Le soir, en se quittant, on a du mal. On se dit cinq fois au revoir, on reste deux heures de plus, on se retape la bise.
Quand on était petites, on faisait semblant de dormir pour que les parents ne nous séparent pas. Ca marchait souvent.
Ca a marché hier.
Mais au lieu de nous laisser discutailler dans le noir, ma mère nous a mis à contribution dans l’atelier dragée (le travail à la chaîne du remplissage de dragées). La maison ressemble d’ailleurs à une dragée géante, à un fleuriste qui perd ses bouquets, et si on fait pas gaffe en marchant, on se prend facilement un mekroud dans les pieds.
Mais on se sort de tout ça, on tourne partout, on cherche à bronzer la nuit, on cherche les crèmes du miracle.
On se demande aussi chez quel coiffeur/maquilleur aller se faire belle le jour j. Il faut quelqu’un qu’aura la brillance de pas nous mettre de faux cheveux ou de faux cils. Quelqu’un qui ne dénature pas, qui ne nous vieillisse pas trop. Qu’on ait la fraîcheur des jours de grande plage. (Vous en connaissez des coiffeurs qui font cet effet-là ?)
Ma grand-mère mièle les gâteaux et nos tournages en rond la gênent. Elle nous dit de fermer nos gueules, de repasser le karakou bleu sans l’abîmer, de penser à mettre un peu de vodka dans un thermos. Qu’il manquerait plus qu’elle soit complètement sobre ce jour-là; et que si on est trop guindées justement , elle nous en donnera peut-être un peu pour nous décoincer.
Mais sans que vos abrutis de pères ne s’en rendent comptent.
Elle a 18 ans ma grand-mère, elle a figé sa jeunesse quand les gens trop proches sont morts.

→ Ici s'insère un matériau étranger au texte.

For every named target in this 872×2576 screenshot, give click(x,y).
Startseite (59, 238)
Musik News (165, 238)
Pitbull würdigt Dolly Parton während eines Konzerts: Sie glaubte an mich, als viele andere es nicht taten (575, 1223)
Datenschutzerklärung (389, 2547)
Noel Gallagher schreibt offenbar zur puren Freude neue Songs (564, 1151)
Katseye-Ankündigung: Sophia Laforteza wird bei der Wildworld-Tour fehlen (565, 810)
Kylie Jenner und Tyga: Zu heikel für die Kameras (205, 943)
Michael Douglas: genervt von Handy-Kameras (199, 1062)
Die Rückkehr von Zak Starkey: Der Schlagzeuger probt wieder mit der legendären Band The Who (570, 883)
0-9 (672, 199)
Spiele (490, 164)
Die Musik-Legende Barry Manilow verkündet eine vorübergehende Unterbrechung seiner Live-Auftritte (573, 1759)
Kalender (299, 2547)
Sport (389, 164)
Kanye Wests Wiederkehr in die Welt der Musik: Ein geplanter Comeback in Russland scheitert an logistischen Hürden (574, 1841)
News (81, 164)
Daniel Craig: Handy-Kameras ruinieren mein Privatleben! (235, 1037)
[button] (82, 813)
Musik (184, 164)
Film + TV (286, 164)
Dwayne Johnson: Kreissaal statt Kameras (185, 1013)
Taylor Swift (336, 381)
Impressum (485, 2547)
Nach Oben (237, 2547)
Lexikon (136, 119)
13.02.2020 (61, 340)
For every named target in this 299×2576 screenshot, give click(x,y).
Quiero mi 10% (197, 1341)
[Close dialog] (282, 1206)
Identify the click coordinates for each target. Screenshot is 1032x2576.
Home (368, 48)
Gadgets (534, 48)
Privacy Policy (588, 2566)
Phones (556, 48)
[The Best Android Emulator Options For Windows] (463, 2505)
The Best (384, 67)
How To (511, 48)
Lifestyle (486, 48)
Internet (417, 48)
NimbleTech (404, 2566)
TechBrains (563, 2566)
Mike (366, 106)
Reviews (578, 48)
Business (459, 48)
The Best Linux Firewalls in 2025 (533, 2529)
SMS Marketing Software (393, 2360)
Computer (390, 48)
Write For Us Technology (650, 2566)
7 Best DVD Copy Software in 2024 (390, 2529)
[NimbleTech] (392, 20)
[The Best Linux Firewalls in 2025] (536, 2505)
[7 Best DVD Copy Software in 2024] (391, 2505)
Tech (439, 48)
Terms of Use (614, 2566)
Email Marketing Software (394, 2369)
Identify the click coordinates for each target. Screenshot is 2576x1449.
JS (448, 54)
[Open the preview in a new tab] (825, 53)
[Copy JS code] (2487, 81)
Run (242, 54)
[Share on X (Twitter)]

Et qu’en guise de tristesse qui ne mûrit pas, elle porte les corps comme s’ils n’étaient pas partis. C’est plusieurs personnes à la fois, c’est la vie qui pétille, qui se guinde parfois mais qui, au fond, se moque de tout. Et à la voir, on se dit qu’on aura beau grandir, on aura toujours sa jeune jeunesse dans les tripes.